Curieux film, qui a fait l'unanimité à sa sortie, mais qui n'est au fond qu'un quasi remake de "Crossing guard" de Sean Penn,
déconstruit en puzzle. C'est assez brillant, un peu vain, surtout extrêmement bien interprété. Si on a déjà vu Penn dans ce style d'emploi hagard ("She's so lovely
"), Naomi Watts
est une révélation et Del Toro
est extraordinaire. Le ton systématiquement noir et tragique du film, rend les deux heures de projection assez pénibles, mais c'est bien filmé, maîtrisé, plus malin que génial.
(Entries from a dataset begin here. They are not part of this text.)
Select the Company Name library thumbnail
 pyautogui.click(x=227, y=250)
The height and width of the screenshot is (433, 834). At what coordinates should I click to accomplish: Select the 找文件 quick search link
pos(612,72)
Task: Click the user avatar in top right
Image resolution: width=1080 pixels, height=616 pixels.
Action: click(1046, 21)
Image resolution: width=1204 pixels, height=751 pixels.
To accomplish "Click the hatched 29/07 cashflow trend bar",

En fait la recette est éprouvée et ancienne (ceci n'est pas une critique) de faire se rencontrer par pur ou impur hasard des êtres que rien ne paraissait pouvoir réunir : Cristina (Naomi Watts), ancienne droguée qui affronte difficilement son sevrage grâce à un mari aimant et deux jolies petites filles ; Paul (Sean Penn)
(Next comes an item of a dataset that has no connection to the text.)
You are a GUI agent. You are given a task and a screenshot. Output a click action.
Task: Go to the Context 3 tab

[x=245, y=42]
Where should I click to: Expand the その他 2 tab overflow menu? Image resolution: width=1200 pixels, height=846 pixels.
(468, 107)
, mathématicien acariâtre et mal marié à Mary (Charlotte Gainsbourg)
, qui va bientôt mourir s'il ne bénéficie pas d'une transplantation cardiaque ; Jack (Benicio del Toro)
, ancien taulard converti en prison et désormais adepte d'une secte évangéliste rigoriste.
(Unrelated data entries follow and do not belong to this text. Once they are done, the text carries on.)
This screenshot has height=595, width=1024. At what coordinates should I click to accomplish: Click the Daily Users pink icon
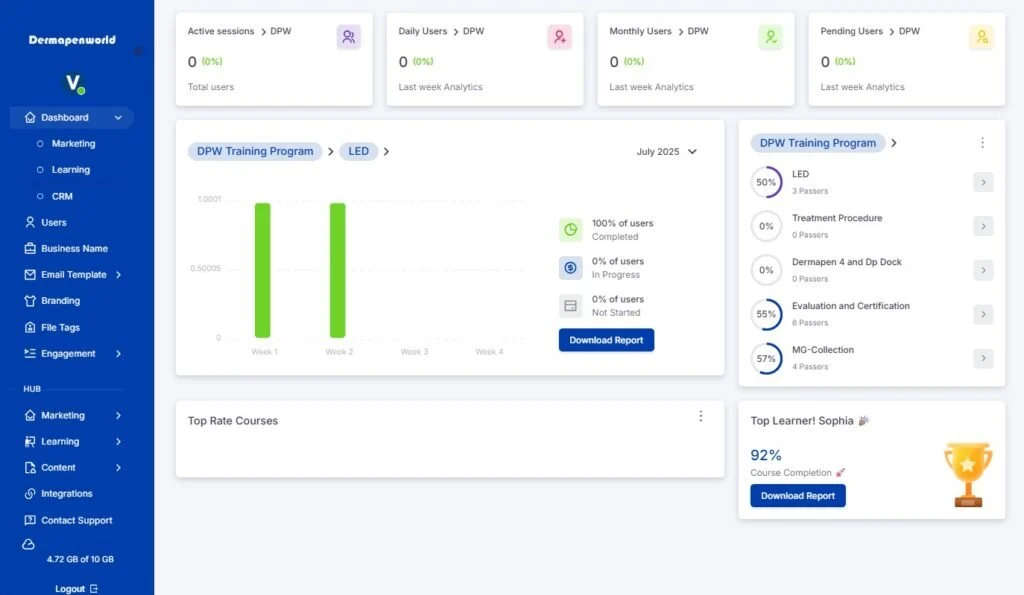point(559,37)
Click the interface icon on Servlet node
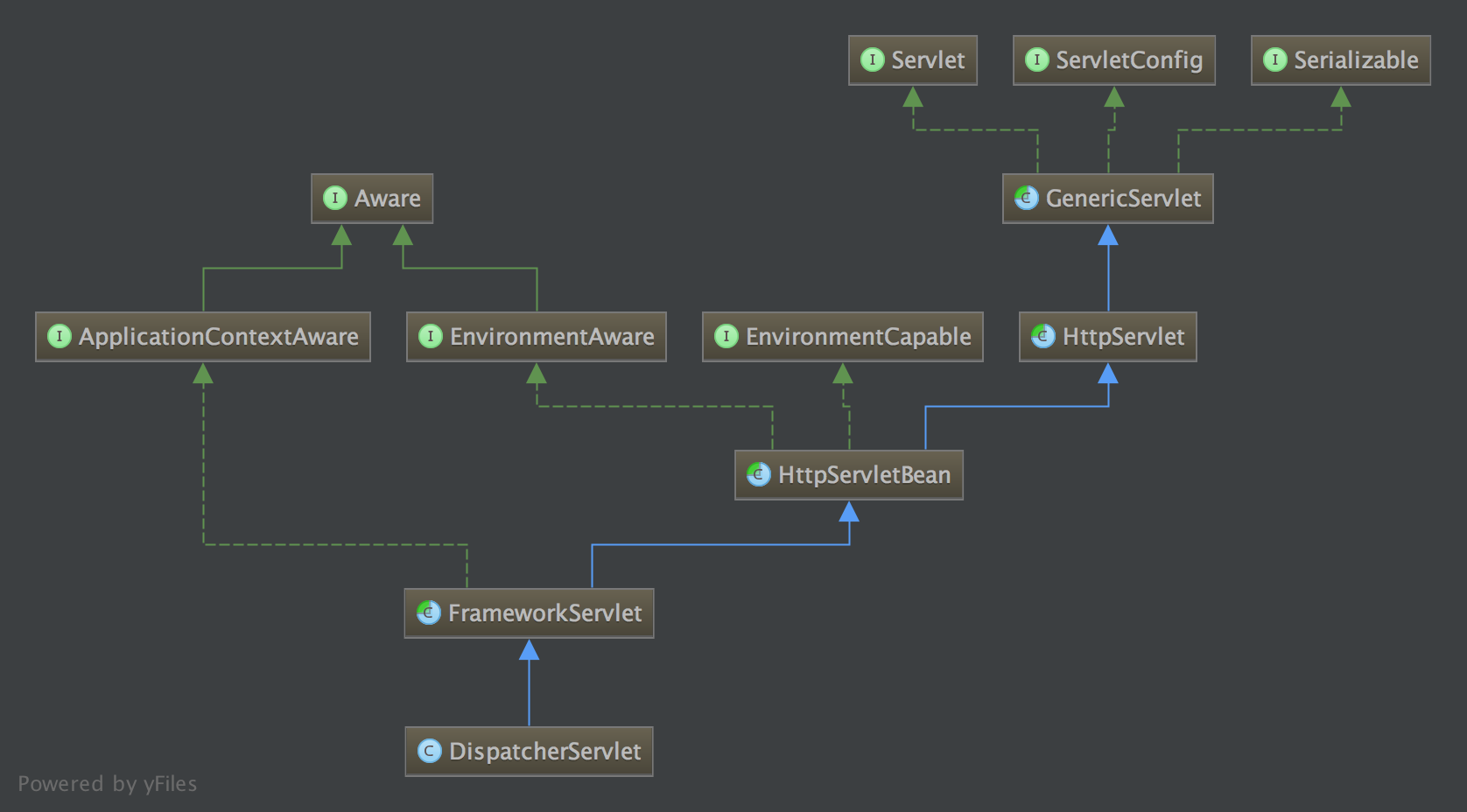Screen dimensions: 1467x812 tap(872, 60)
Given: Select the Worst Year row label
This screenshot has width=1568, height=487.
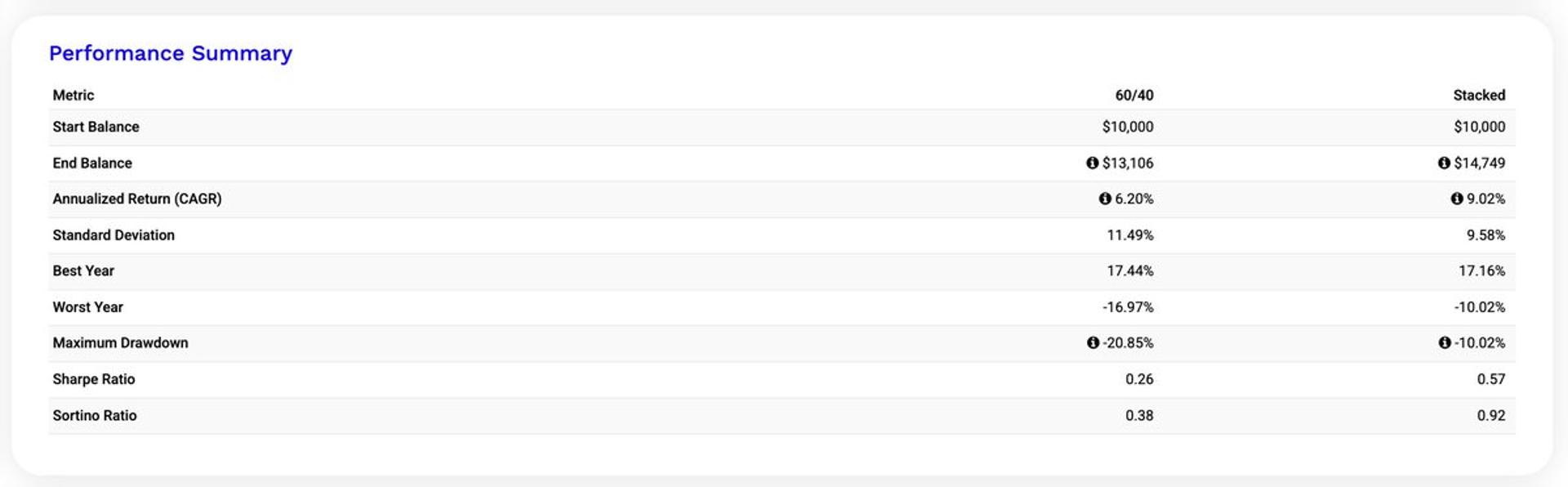Looking at the screenshot, I should [87, 307].
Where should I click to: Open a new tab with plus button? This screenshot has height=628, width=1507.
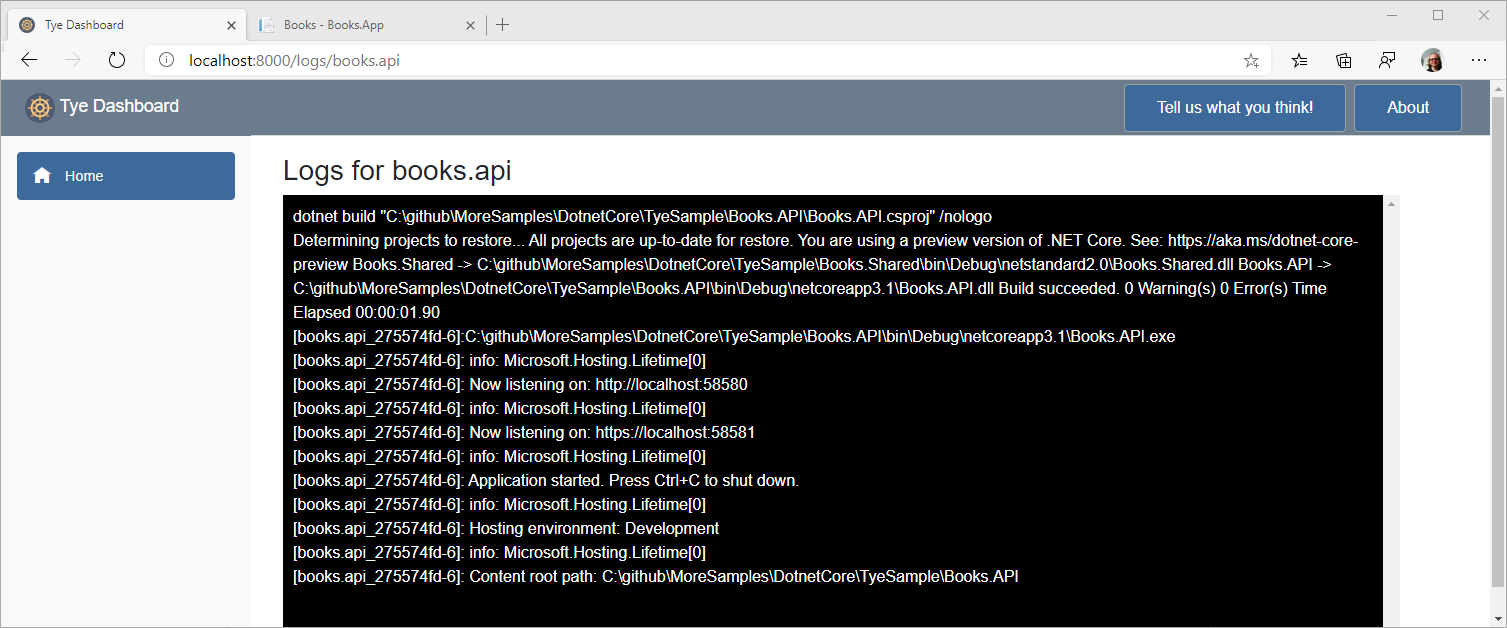502,25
Est tout autant artificielle et tout autant habile la façon dont le réalisateur, Alejandro González Inárritu mélange ce mélange au gré de brèves séquences chronologiquement éparses, sans continuité dramatique mais pourtant si bien conçues qu'on ne se perd jamais dans leurs réelles complexités. Le film avance en louvoyant de façon si intelligente que les ellipses et les retours en arrière ne décontenancent pas mais enrichissent le regard. Et la tristesse des vies gâchées est parfaitement rendue par une lumière assez pâle, malade, blafarde. Une lumière qui n'épargne pas le visage et le corps des acteurs, jamais triomphants ou illuminés mais ternis, fatigués, sans espérance. Les peaux sont grasses et les cheveux sont ternes, sales, même.
Qu'est-ce qui fait alors que l'on ne puisse marcher complètement ? Peut-être précisément la sophistication extrême du filmage, cette marqueterie trop brillante pour être parfaitement honnête, cette impression de se retrouver devant l'exercice de style d'un candidat à l'Oscar doué qui entend montrer toutes les facettes de ce qu'il a appris de mieux. Et qu'à force d'appuyer sur la noirceur des existences, Alejandro González Inárritu fatigue un peu.